Safety and security lie at the heart of how the public bodies are responding to the current crisis, from the NHS to local authorities. And it looks likely that for some time to come we will need to do all we can to keep people safe and secure. At Camden Council, this has meant everything from our housing repairs officers switching roles, to sorting out making food deliveries to the most vulnerable, to officers volunteering on their weekends off to provide advice on safe social distancing in parks.

When it comes to our streets and public spaces, we need to keep pedestrians and cyclists safe from speeding and give pedestrians the space to socially distance. But we also need to respond to the likelihood that more people will get back in their cars, leading to streets that are even more congested than they were before the lockdown and air quality that worsens just as it was starting to get better.

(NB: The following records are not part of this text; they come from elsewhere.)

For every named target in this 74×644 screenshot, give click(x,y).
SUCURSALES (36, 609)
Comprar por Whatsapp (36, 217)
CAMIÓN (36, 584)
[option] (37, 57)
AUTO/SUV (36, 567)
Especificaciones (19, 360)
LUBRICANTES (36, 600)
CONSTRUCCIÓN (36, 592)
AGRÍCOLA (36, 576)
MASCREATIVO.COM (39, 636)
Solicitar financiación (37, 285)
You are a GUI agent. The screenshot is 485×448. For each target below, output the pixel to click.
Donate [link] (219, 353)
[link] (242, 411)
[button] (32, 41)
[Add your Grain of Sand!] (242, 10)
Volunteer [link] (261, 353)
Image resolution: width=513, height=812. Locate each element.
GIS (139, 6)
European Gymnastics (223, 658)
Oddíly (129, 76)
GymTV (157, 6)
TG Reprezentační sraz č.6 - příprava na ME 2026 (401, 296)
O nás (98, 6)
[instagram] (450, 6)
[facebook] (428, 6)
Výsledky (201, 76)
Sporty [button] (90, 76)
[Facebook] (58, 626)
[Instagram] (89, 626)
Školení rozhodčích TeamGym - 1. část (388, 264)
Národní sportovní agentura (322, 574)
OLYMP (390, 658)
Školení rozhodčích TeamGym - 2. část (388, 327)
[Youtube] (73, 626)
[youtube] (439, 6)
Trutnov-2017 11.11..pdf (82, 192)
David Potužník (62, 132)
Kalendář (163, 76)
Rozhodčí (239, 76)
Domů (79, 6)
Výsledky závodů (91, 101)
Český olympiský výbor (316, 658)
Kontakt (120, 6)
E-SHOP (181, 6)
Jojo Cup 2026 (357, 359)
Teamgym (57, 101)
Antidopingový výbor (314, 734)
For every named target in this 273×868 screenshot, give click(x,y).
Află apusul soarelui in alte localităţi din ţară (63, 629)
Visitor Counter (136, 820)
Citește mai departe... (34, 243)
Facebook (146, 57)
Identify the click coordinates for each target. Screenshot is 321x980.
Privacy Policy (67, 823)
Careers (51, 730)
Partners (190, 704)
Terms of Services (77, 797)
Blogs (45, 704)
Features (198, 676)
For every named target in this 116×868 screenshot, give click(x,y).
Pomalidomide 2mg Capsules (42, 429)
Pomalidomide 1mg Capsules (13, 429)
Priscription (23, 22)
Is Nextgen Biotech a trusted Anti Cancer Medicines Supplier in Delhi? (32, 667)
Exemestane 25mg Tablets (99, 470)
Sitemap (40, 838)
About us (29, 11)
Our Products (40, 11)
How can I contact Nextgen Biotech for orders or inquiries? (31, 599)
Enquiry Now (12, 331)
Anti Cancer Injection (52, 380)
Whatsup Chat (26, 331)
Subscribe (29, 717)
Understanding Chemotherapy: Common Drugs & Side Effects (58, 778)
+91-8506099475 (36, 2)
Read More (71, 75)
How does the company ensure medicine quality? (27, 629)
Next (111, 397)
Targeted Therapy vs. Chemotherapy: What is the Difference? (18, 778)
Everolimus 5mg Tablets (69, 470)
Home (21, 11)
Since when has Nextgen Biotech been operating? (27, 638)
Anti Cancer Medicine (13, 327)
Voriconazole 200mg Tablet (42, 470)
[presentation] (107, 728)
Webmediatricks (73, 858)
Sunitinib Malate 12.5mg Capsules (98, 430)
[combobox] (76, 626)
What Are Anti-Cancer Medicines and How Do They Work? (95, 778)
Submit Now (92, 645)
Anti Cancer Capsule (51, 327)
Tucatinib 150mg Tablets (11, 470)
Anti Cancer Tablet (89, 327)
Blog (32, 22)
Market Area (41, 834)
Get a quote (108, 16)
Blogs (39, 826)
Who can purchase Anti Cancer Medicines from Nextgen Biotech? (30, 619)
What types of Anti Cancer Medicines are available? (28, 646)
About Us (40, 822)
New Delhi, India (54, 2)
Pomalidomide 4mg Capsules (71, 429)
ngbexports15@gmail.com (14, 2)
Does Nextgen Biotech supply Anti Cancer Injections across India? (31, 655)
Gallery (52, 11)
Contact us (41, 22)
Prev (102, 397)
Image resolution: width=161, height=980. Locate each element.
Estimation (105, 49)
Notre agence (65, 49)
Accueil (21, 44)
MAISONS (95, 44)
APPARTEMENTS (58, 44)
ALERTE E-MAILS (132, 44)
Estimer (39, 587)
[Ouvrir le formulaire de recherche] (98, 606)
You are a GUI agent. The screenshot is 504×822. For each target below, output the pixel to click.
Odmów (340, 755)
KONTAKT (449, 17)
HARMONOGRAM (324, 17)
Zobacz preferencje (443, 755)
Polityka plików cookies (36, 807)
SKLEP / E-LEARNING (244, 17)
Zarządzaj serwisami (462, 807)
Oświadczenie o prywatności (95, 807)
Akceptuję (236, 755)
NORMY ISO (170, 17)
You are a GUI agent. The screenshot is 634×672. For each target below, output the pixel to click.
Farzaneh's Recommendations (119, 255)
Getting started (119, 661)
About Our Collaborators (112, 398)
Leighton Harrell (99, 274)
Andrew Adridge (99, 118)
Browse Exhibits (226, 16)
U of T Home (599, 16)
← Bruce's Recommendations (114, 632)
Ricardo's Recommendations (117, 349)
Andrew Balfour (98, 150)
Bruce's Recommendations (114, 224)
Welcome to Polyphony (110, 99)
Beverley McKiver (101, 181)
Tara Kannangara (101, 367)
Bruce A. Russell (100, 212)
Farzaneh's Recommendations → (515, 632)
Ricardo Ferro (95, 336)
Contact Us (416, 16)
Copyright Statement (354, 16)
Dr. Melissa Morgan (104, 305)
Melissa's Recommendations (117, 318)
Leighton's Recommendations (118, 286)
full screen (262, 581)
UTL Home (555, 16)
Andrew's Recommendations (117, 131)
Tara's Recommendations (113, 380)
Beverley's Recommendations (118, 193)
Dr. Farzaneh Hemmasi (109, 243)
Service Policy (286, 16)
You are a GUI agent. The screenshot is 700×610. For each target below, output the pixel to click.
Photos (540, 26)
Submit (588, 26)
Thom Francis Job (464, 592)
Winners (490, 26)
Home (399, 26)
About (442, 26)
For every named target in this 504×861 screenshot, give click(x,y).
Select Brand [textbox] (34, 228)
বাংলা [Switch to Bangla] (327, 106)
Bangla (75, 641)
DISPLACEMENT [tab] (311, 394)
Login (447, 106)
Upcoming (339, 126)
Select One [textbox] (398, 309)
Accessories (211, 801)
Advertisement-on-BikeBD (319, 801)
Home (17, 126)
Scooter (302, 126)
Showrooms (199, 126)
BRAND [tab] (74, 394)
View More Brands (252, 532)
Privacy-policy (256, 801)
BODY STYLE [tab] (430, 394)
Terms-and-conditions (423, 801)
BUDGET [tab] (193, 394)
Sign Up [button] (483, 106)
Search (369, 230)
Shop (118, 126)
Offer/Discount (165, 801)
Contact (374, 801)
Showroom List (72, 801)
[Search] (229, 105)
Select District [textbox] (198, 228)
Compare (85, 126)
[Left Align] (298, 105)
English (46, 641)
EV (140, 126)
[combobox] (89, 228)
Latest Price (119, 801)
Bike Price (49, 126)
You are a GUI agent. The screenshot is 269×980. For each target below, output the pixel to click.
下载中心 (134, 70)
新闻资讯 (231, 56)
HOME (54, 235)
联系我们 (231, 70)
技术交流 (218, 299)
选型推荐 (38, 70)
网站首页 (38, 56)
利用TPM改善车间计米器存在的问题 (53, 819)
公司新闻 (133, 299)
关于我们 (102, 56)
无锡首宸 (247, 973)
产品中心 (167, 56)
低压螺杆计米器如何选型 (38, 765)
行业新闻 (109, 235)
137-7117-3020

For this reason, Camden Council has launched the Safe Travel in Camden programme to see Camden residents and visitors safely through the next six months and beyond. We have treated the current situation as an emergency, working rapidly on:

In many ways, this builds on what Camden, where I am cabinet member for a sustainable Camden, was already doing. Resident safety is a core and explicit competence of the leader of the council, Georgia Gould. The council maintains a director of resident safety. And I was pleased last year to introduce our Road Safety Action Plan, which aims to ensure 20 mph speeds in the borough and do things like remove obscured sight-lines at street corners where many collisions occur.

We have also long sought to create space for people on foot as they travel to work, go to meet friends, or head to the shops. Our West End Project around Tottenham Court Road , with its wider pavements, new parks and reduced through-traffic is testament to this.

Elsewhere, cycle lanes on Tavistock Place in Bloomsbury, Royal College Street in Camden Town, and Prince of Wales Road connecting Chalk Farm with Kentish Town are just the start of what London needs for safe and green travel. Before the lockdown, we also wanted to trial pedestrianising part of Camden High Street and I hope this goes ahead – indeed, it now seems imperative as we look for space for social distancing and how to make our high streets pleasant for people to come and spend time and money in.

We now intend to extend the Safe Travel in Camden programme to more places, canvassing Camden councillors and residents for their grassroots insight into where we need to widen a pavement, restrict rat running, or make space for cycling. Our online Commonplace platform allows everyone to have their say.

But looking ahead, the sense of emergency that has galvanised action in Camden and other boroughs, along with Transport for London, will need to be something we keep stoking, powering the city ahead into a safer and greener future. It hardly feels a coincidence that in mid-March London Cycling Campaign released their Climate Safe Streets report.

What keeps Londoners safe on our roads in 2020 will also keep the city climate-safe in the decades to come. Cutting the carbon out of transport is now a core aim of the government as well as most London boroughs. The Covid emergency will end, and soon I hope. But the mobilisation it is bringing about must go on.